Further options for companies that are already trading
If your business is up and running and you’re looking for start up funding to support the early success you’ve had, there are a number of other options you might be able to explore:
- Invoice finance, where companies borrow against customer invoices that are still to be paid.
- Asset financing, which sees a lender fund the purchase of assets for your business and your company pays to lease the asset or buy it outright over a period of time.
- Asset refinancing, where finance can be raised by selling a company asset to a lender and leasing it back.
- Merchant cash advances, which involves raising funds based on a business’s projected card sales.
- Business bridging loans, where a company can secure short-term funding, usually secured against property it owns.
Grants for start ups
As a source of funding that doesn’t need to be repaid, start up business grants should always be explored. Numerous grants from various organisations and the government are available in the UK to support businesses.
However, with competition for this free support understandably high, it’s important to check carefully whether you’re eligible for a particular grant before you apply and be patient as you await response.
» MORE: Small business grants
Crowdfunding for start ups
The rise in popularity of crowdfunding in recent years means it is now a fully fledged option for securing start up funding in its own right, rather than just an alternative to explore when the more traditional sources of lending are closed.
Crowdfunding can take various forms, but the main premise is to persuade a number of smaller investors to each put forward an investment that collectively will raise the funds your business needs. Each investor will generally take a small stake in your business in return.
» MORE: Crowdfunding for businesses
Friends and family
Sometimes the start up funding help you need might be closer to home than you think. For example, sharing your business idea with family and friends could be a good way to gauge whether you’re on to something with potential. But equally, it may pique their interest enough that they’re willing to offer support financially to help get it off the ground.
» MORE: How to safely borrow from family and friends
Angel investors are typically high-net-worth individuals who want to invest in smaller or start up businesses in the hope of securing a return. Angels will normally take a minority stake in the business in return for their ‘seed funding’. But often just as importantly, they can provide a useful source of support to business owners, sharing their knowledge, experience and perhaps even business contacts to help drive the business forward.

• _EXERCISE BRIEF_: Retype the part of the start-up funding text between "- Asset financing, which" and "leasing it back.", inclusive.

• _DATA_:

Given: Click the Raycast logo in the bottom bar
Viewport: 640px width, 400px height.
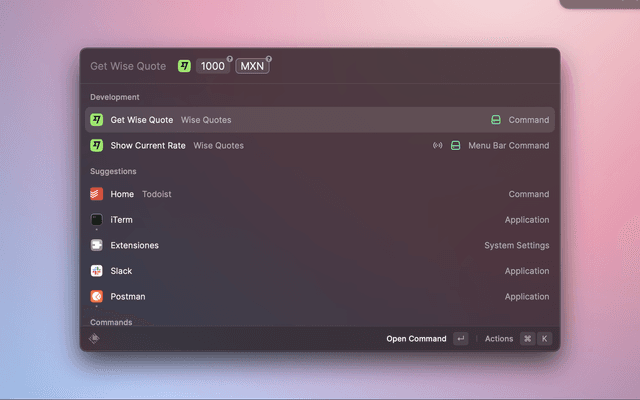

• _SOLUTION TO THE PROBLEM_:
- Asset financing, which sees a lender fund the purchase of assets for your business and your company pays to lease the asset or buy it outright over a period of time.
- Asset refinancing, where finance can be raised by selling a company asset to a lender and leasing it back.